Brewing indoors is not an option for me. My stove has one of those fake vents - no vent to outside, it only blows the steam back into the kitchen. However, mashing doesn't produce enough steam to worry about, so I will mash inside with the Brewzilla during the winter and boil outside in the garage over a propane burner.

There is a steam condenser hood you can get for the Brewzilla, so you can use it indoors without needing a vent, but it is expensive, and uses a lot of water. It's hard enough to justify the water usage when wort chilling, so to add to it by condensing does not seem ethical. Also, rather than starting to chill the wort immediately after I turn off the heat, I now wait until the wort chills naturally in the air to about 160 F before using the chiller. There's no worry about bacteria infection at that temperature (anything over about 140 F is safe). It saves a lot of water, and doesn't take that much extra time. I use that time to add flavour hops for about 20-30 minutes. This greatly improves the flavour of the beer, much better than adding hops at 10-20 minutes left in the boil, which causes many of the aromas to boil off.
 
Well, in my campaign to make every Brewzilla mistake, I hit another (particularly tricky) milestone - I stepped away for too long and managed to leave the grain in so long that even the 120v 35L hit 200F before I caught it.

To be clear, the 120v heats so slowly that you usually have a very generous window to get the grain out. I just had too many things pop up in that roughly 1 hour window. It still had 15 minutes of programmed mashing at 150 and and 20 at 159 when I left - but I guess I was gone a bit over an hour. I'm thinking maybe it actually heats faster if the hot grains are still in.

Oh well, it's a red ale, so the additional astringency may not be too bad of factor.
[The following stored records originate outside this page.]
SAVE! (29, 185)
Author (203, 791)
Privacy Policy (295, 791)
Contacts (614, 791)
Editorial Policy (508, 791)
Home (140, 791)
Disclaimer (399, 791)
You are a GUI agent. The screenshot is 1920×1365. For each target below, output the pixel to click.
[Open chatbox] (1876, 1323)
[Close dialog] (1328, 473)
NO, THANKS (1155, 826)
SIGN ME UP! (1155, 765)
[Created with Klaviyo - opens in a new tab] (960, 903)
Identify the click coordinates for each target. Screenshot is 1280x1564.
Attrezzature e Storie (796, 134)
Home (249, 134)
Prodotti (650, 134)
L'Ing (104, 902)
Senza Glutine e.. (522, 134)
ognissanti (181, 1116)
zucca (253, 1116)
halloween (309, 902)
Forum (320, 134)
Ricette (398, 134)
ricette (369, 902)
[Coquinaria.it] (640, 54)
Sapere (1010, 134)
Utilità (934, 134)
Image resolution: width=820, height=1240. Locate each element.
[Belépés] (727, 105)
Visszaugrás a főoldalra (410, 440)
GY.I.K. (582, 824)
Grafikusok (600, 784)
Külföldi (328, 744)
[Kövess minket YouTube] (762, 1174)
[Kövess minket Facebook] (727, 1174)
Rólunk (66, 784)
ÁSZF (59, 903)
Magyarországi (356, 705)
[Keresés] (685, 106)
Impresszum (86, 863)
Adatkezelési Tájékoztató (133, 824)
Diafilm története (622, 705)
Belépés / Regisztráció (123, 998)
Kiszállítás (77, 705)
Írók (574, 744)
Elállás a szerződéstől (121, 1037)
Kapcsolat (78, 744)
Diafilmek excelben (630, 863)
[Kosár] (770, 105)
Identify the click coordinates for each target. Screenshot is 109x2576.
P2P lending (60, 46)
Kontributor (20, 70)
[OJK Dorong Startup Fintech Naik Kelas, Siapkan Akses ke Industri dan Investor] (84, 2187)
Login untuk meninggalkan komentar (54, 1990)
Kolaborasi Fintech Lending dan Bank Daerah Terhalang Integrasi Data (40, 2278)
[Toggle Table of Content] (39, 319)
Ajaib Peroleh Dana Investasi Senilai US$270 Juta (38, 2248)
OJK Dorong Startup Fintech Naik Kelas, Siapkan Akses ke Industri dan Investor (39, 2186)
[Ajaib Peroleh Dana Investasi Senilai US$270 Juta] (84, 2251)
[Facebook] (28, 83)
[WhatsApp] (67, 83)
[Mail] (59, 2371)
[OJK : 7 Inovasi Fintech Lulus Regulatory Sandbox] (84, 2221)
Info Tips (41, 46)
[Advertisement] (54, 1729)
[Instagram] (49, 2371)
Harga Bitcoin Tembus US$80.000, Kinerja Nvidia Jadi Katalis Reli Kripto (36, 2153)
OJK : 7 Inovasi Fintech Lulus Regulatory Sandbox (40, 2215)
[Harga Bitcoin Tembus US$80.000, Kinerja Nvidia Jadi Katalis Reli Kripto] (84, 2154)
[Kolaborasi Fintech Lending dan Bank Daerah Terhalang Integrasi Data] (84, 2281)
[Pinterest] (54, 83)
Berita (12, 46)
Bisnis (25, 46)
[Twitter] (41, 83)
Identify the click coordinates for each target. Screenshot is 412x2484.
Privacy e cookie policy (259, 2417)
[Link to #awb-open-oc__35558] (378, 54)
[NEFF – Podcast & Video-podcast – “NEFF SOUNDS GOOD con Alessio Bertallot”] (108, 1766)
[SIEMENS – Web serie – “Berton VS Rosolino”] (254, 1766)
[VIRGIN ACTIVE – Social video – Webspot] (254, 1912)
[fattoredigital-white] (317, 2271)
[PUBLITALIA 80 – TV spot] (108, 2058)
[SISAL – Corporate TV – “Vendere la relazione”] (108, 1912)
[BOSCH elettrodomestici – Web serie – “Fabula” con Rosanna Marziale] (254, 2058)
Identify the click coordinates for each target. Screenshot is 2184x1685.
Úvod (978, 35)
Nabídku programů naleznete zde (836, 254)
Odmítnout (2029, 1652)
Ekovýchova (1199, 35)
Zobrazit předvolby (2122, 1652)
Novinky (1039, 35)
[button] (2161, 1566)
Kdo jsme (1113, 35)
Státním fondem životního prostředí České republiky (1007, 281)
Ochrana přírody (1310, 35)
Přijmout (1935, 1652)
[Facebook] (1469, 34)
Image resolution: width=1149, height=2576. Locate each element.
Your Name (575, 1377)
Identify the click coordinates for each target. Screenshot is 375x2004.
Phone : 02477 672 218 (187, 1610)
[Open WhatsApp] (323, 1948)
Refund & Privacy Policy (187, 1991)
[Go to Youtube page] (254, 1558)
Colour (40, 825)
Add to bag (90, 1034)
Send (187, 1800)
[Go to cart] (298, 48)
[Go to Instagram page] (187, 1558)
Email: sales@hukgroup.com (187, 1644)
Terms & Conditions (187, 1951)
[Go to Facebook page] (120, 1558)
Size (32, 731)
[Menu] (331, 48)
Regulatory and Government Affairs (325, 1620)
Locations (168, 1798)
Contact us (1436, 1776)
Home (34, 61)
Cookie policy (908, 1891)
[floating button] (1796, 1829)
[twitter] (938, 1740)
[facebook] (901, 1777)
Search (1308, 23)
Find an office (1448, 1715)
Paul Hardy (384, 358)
Will see.
 
On the topic of 120V Brewzillas, can you brew outdoors with the 35L/120V version when it's cooler out? I'm not talking deep freeze but spring or fall mornings when it's maybe 5C/40F out.
 
Well, in my campaign to make every Brewzilla mistake, I hit another (particularly tricky) milestone - I stepped away for too long and managed to leave the grain in so long that even the 120v 35L hit 200F before I caught it.

To be clear, the 120v heats so slowly that you usually have a very generous window to get the grain out. I just had too many things pop up in that roughly 1 hour window. It still had 15 minutes of programmed mashing at 150 and and 20 at 159 when I left - but I guess I was gone a bit over an hour. I'm thinking maybe it actually heats faster if the hot grains are still in.

Oh well, it's a red ale, so the additional astringency may not be too bad of factor. Will see.
In only one hour, with a 120 Volt system, the temperature rose to 200F??? What was the ambient temperature?